[Data taken from a collection]
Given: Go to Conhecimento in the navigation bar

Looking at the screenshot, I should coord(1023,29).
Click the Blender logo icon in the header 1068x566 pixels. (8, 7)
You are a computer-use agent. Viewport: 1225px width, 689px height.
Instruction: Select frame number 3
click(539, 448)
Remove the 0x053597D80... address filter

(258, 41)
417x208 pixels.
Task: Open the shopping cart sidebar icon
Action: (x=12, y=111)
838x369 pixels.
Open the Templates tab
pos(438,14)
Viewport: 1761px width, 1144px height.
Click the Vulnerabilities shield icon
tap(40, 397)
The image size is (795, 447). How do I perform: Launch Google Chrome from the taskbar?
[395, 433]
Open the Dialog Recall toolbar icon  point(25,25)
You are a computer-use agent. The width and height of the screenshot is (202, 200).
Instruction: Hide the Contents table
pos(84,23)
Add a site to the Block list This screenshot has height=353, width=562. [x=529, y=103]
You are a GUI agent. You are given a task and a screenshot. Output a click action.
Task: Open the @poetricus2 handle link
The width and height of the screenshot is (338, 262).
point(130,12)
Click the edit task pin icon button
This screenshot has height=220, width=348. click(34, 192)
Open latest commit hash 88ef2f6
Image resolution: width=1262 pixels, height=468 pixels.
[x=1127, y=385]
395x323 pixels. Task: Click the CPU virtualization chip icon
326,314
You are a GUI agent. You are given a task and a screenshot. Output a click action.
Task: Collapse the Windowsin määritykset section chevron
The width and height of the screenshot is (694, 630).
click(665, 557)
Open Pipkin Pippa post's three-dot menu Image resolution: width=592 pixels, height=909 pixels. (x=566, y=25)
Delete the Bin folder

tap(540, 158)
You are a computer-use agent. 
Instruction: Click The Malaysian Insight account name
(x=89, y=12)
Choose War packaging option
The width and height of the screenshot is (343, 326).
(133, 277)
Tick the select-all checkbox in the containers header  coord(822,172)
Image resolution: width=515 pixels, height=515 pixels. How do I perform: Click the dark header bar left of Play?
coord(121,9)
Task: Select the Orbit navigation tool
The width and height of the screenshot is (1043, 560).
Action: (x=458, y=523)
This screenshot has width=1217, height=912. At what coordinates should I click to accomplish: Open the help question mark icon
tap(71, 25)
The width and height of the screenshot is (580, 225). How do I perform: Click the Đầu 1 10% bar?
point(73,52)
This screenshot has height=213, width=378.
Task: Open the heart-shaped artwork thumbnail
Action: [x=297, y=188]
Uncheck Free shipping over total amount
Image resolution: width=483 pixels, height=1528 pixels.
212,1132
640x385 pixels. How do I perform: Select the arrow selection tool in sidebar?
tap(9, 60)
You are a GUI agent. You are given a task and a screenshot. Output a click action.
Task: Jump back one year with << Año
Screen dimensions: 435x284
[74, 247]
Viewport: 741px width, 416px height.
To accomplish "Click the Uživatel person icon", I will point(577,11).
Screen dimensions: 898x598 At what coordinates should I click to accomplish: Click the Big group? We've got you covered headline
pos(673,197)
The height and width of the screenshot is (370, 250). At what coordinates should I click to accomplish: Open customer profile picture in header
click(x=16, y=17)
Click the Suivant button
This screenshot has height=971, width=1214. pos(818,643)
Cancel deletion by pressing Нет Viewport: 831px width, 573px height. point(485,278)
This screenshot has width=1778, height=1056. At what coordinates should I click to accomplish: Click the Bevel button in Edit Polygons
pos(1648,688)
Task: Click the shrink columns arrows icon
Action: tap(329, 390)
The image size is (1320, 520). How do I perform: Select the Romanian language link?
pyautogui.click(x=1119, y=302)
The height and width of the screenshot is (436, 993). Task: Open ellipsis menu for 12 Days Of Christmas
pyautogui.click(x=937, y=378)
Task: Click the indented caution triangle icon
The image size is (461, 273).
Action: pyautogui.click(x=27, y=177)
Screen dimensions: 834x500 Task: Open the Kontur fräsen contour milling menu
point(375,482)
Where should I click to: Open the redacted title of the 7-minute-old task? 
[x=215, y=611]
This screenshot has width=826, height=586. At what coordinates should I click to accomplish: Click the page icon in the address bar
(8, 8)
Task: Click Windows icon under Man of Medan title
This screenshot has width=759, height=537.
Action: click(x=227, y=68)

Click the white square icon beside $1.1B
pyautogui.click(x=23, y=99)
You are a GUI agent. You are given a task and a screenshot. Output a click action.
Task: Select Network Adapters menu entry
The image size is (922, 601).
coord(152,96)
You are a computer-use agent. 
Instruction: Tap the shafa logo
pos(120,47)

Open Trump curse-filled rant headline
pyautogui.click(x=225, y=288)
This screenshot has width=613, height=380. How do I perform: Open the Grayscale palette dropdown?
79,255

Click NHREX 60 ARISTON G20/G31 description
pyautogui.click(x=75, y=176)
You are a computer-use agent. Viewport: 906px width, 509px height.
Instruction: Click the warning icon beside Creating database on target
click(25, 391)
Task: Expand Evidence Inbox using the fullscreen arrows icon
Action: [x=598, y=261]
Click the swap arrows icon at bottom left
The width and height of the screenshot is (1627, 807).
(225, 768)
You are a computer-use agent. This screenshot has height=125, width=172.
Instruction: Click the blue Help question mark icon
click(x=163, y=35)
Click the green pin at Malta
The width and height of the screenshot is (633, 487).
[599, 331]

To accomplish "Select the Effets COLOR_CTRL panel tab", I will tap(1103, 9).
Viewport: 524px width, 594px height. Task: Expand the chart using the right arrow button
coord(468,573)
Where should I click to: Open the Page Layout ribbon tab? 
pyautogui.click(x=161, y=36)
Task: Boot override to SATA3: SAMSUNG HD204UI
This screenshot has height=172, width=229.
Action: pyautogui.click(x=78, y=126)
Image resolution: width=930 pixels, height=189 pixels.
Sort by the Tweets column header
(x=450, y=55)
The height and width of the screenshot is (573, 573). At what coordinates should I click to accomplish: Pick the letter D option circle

#### PROBLEM TO WORK ON
Print the lines of the data above, unchanged, from the line containing "The width and height of the screenshot is (580, 225)." through the line containing "Uncheck Free shipping over total amount", with both of those lines included.

#### TASK ANSWER
The width and height of the screenshot is (580, 225). How do I perform: Click the Đầu 1 10% bar?
point(73,52)
This screenshot has height=213, width=378.
Task: Open the heart-shaped artwork thumbnail
Action: [x=297, y=188]
Uncheck Free shipping over total amount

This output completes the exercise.